WHAT THIS TASK INVOLVES - Lines below starting with the line with "Open the 资金性质 dropdown" and going on through the line with "Given: Go to Unlock in the sidebar" must be output exactly; the rest of the records must be left out.

RECORDS TO PROCESS -
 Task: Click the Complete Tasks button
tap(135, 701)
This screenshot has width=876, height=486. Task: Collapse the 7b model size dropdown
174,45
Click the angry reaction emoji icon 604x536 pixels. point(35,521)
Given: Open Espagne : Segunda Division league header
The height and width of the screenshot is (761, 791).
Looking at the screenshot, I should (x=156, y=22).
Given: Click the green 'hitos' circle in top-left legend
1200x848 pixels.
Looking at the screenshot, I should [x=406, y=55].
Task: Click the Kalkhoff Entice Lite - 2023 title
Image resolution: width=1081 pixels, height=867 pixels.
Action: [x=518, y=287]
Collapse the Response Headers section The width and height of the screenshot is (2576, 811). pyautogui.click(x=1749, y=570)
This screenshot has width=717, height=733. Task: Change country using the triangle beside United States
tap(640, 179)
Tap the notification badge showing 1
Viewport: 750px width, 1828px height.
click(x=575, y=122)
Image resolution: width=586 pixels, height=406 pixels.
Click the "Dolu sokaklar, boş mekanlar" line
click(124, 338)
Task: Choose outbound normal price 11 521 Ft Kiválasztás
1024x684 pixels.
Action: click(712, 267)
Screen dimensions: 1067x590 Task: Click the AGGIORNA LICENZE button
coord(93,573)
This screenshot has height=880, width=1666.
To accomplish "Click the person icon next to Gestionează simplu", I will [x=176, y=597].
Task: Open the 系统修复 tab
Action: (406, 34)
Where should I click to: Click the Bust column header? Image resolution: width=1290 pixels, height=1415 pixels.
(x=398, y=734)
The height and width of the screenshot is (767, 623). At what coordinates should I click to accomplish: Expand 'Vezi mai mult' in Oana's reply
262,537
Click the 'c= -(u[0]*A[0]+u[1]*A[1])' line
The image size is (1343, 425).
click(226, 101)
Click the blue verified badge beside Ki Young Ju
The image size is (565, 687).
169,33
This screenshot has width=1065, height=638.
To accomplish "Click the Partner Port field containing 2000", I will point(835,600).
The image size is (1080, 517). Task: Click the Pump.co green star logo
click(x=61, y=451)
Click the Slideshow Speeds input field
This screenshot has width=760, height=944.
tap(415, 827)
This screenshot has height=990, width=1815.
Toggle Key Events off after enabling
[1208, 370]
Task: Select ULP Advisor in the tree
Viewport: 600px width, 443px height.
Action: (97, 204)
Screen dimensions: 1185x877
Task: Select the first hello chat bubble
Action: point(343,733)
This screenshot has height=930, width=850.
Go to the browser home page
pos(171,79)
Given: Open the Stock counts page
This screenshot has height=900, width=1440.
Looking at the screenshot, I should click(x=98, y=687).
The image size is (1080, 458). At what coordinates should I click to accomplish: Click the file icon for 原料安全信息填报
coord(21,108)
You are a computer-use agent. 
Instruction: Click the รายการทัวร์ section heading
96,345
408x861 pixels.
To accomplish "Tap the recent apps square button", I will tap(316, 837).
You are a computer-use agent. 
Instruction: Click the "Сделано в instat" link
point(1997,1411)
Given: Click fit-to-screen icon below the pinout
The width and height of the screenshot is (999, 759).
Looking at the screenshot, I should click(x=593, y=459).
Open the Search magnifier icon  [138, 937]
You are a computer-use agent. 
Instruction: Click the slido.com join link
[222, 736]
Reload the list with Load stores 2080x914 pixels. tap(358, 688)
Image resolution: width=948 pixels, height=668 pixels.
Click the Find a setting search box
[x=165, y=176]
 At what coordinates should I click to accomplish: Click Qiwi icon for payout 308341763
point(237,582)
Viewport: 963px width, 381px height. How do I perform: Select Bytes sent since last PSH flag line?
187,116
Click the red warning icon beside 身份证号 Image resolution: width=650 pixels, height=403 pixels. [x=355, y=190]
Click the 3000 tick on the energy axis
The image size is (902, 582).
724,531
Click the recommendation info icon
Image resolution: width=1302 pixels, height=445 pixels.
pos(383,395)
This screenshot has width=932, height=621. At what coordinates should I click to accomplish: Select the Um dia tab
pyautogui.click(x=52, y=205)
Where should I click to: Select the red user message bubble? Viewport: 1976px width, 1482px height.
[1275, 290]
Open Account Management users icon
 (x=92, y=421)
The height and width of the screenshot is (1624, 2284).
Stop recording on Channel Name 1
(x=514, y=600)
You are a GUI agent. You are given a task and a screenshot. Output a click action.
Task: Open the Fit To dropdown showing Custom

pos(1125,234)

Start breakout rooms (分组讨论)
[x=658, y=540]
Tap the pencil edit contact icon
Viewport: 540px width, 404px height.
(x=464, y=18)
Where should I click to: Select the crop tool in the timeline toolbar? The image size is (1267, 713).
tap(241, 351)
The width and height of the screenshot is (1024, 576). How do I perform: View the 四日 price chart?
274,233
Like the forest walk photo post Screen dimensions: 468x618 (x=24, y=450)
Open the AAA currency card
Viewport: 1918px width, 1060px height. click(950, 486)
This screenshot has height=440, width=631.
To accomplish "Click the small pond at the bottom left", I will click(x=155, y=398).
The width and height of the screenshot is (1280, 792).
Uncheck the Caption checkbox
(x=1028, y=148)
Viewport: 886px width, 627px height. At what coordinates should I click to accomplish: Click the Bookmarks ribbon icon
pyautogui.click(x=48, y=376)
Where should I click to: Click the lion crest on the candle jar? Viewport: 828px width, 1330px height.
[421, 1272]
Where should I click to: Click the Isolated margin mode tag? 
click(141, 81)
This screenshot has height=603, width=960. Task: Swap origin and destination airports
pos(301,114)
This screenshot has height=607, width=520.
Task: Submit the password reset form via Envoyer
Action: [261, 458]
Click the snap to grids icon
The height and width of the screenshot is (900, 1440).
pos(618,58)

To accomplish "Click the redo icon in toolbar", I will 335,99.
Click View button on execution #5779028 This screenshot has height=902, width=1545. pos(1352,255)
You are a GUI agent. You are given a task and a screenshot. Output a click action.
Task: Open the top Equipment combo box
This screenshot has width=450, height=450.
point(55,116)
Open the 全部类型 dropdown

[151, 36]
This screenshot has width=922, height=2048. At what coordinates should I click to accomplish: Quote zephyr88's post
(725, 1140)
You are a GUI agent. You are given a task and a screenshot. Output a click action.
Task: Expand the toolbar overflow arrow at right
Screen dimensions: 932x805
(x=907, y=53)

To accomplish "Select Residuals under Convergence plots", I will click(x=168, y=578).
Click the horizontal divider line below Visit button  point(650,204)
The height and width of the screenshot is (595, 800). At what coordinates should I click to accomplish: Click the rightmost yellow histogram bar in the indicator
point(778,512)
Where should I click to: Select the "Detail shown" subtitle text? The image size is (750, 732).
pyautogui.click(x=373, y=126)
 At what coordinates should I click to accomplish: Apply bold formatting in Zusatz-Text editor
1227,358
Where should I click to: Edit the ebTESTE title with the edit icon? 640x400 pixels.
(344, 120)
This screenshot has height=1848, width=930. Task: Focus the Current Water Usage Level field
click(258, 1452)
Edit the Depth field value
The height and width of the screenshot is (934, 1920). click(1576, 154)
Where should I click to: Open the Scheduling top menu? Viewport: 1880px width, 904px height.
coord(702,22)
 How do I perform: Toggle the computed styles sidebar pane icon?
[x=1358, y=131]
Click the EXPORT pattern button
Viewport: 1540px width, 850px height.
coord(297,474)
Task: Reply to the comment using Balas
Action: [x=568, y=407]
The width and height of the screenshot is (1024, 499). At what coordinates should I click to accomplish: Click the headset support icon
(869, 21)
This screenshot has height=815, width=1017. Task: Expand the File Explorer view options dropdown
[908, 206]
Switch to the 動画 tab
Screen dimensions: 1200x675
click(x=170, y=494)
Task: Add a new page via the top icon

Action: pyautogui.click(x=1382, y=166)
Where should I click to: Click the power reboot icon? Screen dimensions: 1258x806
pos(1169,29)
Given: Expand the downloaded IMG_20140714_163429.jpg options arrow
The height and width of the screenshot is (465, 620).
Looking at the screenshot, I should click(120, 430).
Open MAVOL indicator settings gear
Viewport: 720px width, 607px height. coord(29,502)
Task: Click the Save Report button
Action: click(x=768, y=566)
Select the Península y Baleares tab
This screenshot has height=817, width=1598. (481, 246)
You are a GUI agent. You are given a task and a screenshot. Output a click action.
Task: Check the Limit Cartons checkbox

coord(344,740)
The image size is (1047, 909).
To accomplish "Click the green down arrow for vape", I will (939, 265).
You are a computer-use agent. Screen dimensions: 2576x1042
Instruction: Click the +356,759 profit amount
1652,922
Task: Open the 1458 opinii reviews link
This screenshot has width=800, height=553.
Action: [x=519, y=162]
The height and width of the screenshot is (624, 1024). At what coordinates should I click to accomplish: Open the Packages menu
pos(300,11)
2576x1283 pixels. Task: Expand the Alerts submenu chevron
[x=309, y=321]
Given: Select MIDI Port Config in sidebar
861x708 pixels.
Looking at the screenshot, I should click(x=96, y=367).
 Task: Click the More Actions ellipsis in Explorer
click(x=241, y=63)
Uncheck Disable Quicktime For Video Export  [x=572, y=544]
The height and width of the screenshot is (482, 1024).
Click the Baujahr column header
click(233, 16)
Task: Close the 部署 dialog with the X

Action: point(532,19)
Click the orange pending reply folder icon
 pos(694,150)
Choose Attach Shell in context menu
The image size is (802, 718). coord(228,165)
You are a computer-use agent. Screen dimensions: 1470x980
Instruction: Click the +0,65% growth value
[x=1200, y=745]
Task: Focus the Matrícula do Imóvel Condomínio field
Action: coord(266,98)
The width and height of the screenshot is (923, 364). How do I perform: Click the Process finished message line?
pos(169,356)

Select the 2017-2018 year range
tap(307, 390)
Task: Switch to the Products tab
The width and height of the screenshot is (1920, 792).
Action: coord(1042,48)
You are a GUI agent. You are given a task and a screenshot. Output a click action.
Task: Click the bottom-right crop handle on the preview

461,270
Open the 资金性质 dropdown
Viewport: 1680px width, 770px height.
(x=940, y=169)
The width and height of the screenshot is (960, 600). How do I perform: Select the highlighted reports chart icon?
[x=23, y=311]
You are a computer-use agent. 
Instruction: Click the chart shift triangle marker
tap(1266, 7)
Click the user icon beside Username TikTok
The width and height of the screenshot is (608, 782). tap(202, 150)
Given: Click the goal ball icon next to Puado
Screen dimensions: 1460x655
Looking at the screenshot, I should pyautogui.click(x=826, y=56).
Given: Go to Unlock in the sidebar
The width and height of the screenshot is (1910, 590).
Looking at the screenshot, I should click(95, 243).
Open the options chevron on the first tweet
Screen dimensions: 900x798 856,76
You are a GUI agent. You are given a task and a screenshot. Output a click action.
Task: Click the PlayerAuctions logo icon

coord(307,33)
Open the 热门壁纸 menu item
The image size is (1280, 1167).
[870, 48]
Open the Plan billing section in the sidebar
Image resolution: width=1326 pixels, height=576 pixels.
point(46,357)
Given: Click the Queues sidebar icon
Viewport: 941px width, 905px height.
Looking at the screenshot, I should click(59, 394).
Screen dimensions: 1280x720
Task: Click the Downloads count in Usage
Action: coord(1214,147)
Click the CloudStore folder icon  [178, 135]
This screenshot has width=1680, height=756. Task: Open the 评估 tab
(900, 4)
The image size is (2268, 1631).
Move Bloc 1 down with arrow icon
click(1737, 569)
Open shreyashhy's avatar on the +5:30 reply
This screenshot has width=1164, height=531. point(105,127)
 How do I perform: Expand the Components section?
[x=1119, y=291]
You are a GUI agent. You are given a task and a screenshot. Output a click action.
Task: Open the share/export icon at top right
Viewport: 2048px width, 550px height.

EXERCISE ANSWER -
Open the 资金性质 dropdown
Viewport: 1680px width, 770px height.
(x=940, y=169)
The width and height of the screenshot is (960, 600). How do I perform: Select the highlighted reports chart icon?
[x=23, y=311]
You are a computer-use agent. 
Instruction: Click the chart shift triangle marker
tap(1266, 7)
Click the user icon beside Username TikTok
The width and height of the screenshot is (608, 782). tap(202, 150)
Given: Click the goal ball icon next to Puado
Screen dimensions: 1460x655
Looking at the screenshot, I should pyautogui.click(x=826, y=56).
Given: Go to Unlock in the sidebar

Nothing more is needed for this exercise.